Kamala Harris Joins the Race for President

The former California attorney general is the fourth candidate to declare her candidacy.

The Democratic field for president has rapidly become more crowded since Elizabeth Warren announced her bid on the last day of 2018. San Antonio mayor Julian Castro and Hawaii representative Tulsi Gabbard are both in the mix now, and as of Monday morning, one more candidate joined the race: Senator Kamala Harris.

Harris is a first-term senator from California who made a name for herself as one of the savviest members of Congress. She garnered national attention for her combative questioning of then-Attorney General Jeff Sessions and then-Supreme Court nominee Brett Kavanaugh, when they both appear before the Senate Judiciary Committee. (Only 10 U.S. senators have been black and only two of those, Harris included, have been women.) Over her career she has made the justice department institute racial bias training for police, was an ardent defender of Obamacare, and recently came out in support of single-payer health care.

Harris has her fair share of baggage, though. She went from a district attorney in San Francisco to California's attorney general, and her record as a prosecutor is troubling to many progressives. In The Atlantic, Hannah Giorgis reviewed Harris's memoir, Truths We Hold, writing:

Under District Attorney Kamala Harris, the overall felony-conviction rate in San Francisco rose from 52 percent in 2003 to 67 percent in 2006, the highest seen in a decade. Many of the convictions accounting for that increase stemmed from drug-related prosecutions, which also soared, from 56 percent in 2003 to 74 percent in 2006. As California’s attorney general, Harris pushed a punitive initiative that treated truancy among elementary schoolers as a crime for which parents could be jailed. In 2014, she attempted to block the release of nonviolent second-strike offenders from overcrowded state prisons on the grounds that their paroling would result in prisons losing an important labor pool.

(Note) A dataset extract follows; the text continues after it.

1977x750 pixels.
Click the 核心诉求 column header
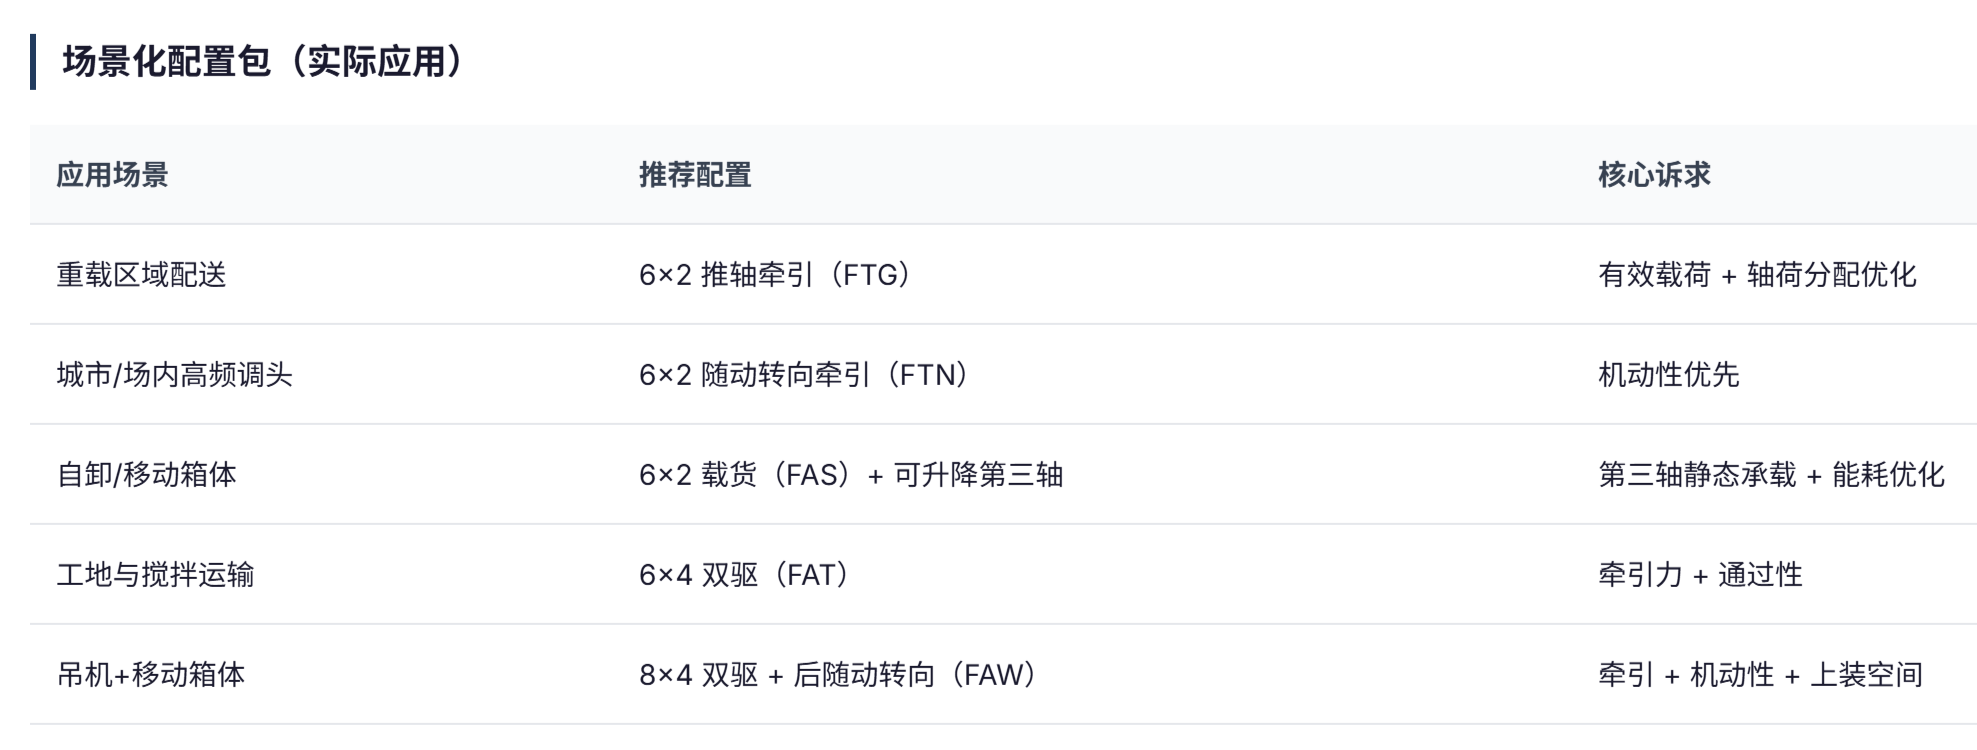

Meanwhile, white collar and financial crimes faced relatively little scrutiny. Harris's consumer law division, for example, looked into OneWest Bank—which was then headed by the current treasury secretary and "foreclosure king" Steve Mnuchin—and found patterns of hyper-aggressive foreclosures and "widespread misconduct." The investigators pushed Harris to launch a full investigation, and instead she closed the case with no explanation.

Whether she decides to address any of these issues remains an open question, but from her remarks on Good Morning America, it sounds like her campaign will be leaning heavily on her experience as a prosecutor. (Her campaign slogan, for instance, is "Kamala Harris, for the people.") Still, no Democrat running in 2020 deserves a free pass, and it should be compelling to hear her defend the thornier questions her record raises, if she chooses to.